Trotz seines Desinteresses an klaren Antworten auf ultimative Fragen war Kongzi ein starker Verfechter des Rituals. Er glaubte, dass die Teilnahme am Ritual dazu diente, Menschen zu vereinen und die menschliche Gemeinschaft zu stärken.

Die älteste und beständigste konfuzianische Ritualpraxis ist die Ahnenverehrung – das ritualisierte Gedenken an die verstorbenen Verwandten, die Kommunikation mit ihnen und das Opfer für sie. Es ist so allgegenwärtig im traditionellen ostasiatischen religiösen Leben, dass man sich nicht als “Konfuzianer” identifizieren muss, um es zu praktizieren, obwohl seine Wurzeln tief in der konfuzianischen Tradition liegen. So wie Konfuzianismus in gewissem Sinne bedeutet, chinesisch (oder ostasiatisch) zu sein, bedeutet Konfuzianismus zweifellos, an der Ahnenverehrung teilzunehmen. Durch den Einfluss des Konfuzianismus auf Chinas Nachbarkulturen haben sich chinesische Normen für die Verehrung verstorbener Verwandter in ganz Ostasien verbreitet. Trotz der jüngsten Unterdrückung traditioneller religiöser Aktivitäten auf dem chinesischen Festland und der starken Trends zur Modernisierung und Säkularisierung in ganz Ostasien, Ahnenverehrung bleibt ein wesentlicher Bestandteil des Gemeinschaftslebens in China, seine Umgebung, und in der gesamten weltweiten chinesischen Diaspora.

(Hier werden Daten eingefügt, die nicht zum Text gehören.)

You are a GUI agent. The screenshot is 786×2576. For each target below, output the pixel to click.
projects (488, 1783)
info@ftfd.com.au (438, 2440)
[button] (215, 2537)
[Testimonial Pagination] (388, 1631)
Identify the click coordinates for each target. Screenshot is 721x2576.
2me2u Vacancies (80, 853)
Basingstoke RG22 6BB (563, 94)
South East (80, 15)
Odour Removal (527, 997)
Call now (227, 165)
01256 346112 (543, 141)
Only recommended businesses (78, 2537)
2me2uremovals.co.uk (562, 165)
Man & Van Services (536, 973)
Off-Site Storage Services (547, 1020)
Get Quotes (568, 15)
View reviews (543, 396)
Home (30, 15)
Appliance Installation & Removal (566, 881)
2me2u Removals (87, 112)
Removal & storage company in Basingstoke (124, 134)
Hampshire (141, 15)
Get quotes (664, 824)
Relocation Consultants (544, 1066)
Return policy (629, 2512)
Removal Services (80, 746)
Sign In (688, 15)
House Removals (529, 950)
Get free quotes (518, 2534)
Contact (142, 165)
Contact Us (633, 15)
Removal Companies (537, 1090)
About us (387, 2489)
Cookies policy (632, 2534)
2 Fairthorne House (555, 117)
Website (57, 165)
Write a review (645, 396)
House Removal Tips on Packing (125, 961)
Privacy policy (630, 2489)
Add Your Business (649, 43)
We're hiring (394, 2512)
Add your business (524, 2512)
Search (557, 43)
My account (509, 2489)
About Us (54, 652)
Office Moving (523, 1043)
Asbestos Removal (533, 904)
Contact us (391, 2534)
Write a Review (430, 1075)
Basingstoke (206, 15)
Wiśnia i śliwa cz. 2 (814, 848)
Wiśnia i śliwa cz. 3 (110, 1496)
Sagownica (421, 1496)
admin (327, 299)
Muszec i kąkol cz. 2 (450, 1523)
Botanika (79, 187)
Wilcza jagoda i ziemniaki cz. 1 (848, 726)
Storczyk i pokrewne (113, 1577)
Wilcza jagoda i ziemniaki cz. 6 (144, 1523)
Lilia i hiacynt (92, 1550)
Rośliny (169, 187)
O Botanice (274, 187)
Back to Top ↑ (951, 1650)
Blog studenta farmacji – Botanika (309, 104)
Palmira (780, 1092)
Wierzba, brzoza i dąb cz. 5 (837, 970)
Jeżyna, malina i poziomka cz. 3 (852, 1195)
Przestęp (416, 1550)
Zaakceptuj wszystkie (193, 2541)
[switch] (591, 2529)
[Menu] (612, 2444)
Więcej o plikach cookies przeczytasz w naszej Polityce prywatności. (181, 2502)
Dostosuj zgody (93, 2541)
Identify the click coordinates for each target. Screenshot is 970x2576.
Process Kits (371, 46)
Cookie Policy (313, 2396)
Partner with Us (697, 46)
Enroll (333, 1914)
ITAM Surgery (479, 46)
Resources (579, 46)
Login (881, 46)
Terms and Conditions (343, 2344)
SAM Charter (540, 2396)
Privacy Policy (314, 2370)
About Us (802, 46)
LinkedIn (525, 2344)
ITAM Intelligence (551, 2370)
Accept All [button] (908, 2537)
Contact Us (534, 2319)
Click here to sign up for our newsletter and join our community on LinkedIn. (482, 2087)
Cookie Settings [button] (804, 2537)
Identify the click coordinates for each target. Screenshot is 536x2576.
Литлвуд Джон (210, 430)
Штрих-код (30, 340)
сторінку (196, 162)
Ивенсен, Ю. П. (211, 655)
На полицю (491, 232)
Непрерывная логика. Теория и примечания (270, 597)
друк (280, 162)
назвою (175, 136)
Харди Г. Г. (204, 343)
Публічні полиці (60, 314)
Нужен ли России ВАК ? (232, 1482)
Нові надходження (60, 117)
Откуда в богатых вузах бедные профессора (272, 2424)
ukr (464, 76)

 Speiseangebote an Vorfahren: Public DomainAhnenverehrung ist seit prähistorischen Zeiten ein wichtiger Bestandteil des chinesischen Lebens. Die frühesten bekannten chinesischen Schriften dokumentieren die Praxis der Ahnenverehrung unter den Herrschern der Shang-Dynastie (1570-1045 v. u.Z.). Während der abnehmenden Jahrhunderte der Zhou-Dynastie (1045-221 v. u.Z.) machten die Konfuzianer die Ahnenverehrung zum Mittelpunkt ihrer moralischen und spirituellen Botschaft. Das Lunyu zeichnet mehrere Aussagen von Kongzi über die Bedeutung von Jing (Ehrfurcht) für die eigenen Vorfahren auf: “Beobachte, was ein Mensch vorhat, wenn sein Vater lebt, und beobachte dann, was er tut, wenn sein Vater tot ist. Wenn er drei Jahre lang nichts an den Wegen seines Vaters ändert, kann man sagen, dass er ein guter Sohn ist” (Lunyu 1: 11). Nachfolgende konfuzianische Texte beziehen sich alle zustimmend auf die Ahnenverehrung und loben sie als Mittel zur Kultivierung der Tugend der kindlichen Frömmigkeit (xiao) sowie zur Schaffung harmonischer Beziehungen in der Gesellschaft. Es ist nicht immer klar, ob klassische konfuzianische Autoren den Glauben an die übernatürliche Existenz oder Macht der Vorfahren aufrechterhielten, aber ihre Ehrfurcht vor der Ahnenverehrung als Kernelement im spirituellen Leben ist eindeutig.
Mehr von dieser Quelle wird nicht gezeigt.